Racimos de estrellas iluminan mi alma y me muestran el camino en un mundo encantado donde la ilusión camina a mi lado, alentada por los suspiros de los ángeles.
En la oscuridad de la noche todo cobra forma a través de una luz invisible, perceptible a mis ojos, que me guía en una estela de besos y de juegos hasta mi silencio interior, donde una sabiduría ancestral yace desde la eternidad y se posa en los pensamientos más sublimes.

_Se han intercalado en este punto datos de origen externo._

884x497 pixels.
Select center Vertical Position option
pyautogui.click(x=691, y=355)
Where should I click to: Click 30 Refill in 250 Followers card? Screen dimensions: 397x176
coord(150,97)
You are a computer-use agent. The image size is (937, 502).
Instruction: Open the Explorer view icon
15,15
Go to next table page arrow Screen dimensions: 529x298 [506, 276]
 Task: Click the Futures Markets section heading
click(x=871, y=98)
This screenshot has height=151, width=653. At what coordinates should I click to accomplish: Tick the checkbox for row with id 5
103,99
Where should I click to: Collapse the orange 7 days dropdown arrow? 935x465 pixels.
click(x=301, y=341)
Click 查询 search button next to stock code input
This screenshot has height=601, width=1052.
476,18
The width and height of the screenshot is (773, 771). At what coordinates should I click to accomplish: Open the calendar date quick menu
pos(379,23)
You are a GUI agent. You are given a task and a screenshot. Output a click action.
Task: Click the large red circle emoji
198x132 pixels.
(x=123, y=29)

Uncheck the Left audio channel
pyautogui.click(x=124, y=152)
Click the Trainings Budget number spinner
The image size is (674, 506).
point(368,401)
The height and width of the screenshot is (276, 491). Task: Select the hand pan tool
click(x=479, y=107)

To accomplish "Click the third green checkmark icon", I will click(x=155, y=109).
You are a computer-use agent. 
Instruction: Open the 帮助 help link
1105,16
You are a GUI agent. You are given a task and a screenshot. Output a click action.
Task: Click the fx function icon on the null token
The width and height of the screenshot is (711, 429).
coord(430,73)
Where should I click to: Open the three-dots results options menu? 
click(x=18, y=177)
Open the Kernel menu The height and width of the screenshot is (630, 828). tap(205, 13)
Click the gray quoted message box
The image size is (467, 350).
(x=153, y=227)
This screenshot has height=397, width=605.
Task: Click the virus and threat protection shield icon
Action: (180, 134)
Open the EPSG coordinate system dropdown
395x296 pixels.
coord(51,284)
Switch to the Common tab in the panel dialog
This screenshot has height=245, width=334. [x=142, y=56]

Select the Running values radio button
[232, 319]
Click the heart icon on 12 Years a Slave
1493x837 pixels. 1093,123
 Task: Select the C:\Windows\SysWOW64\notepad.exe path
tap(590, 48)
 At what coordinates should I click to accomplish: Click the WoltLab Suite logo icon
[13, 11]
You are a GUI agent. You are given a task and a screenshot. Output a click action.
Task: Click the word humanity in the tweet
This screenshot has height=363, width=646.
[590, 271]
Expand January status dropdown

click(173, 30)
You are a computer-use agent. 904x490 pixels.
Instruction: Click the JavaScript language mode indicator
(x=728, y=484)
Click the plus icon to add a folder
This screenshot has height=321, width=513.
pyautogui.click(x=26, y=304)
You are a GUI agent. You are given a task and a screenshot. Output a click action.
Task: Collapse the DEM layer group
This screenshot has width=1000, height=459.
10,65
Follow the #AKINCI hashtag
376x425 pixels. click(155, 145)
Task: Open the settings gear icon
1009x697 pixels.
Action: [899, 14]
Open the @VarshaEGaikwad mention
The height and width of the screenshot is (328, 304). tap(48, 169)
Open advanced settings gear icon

Desde el silencio se abre la flor del conocimiento y de la certeza que nos acerca a nuestra misión desde la intuición y la confianza en uno mismo. Sólo desde el corazón somos nosotros mismos. Él tiene latido y voz y experimentar su sonrisa nos eleva a aquello que hemos venido a hacer.
Me confundo con la brisa y me dejo arrastrar hasta la superficie de un río donde me hechiza el fluir sonoro y tranquilo del agua, ese fluir de la corriente que sigo eternamente y que me cautiva desde mi nacimiento. El río desemboca en un mar donde el olor a sal abre mis poros y purifica mi luz. Las olas rompen en la costa y en la arena recojo una caracola. La acerco al oído para oír el ronroneo del mar. Escucharlo por la caracola y a la vez presenciar el estallido de las olas en la orilla, me lleva a disfrutar enormemente de la vibración rítmica y energizante del océano ante cuya belleza me disuelvo y retorno al seno de la madre naturaleza. Ella me acoge en su regazo y me recuerda que he regresado a casa.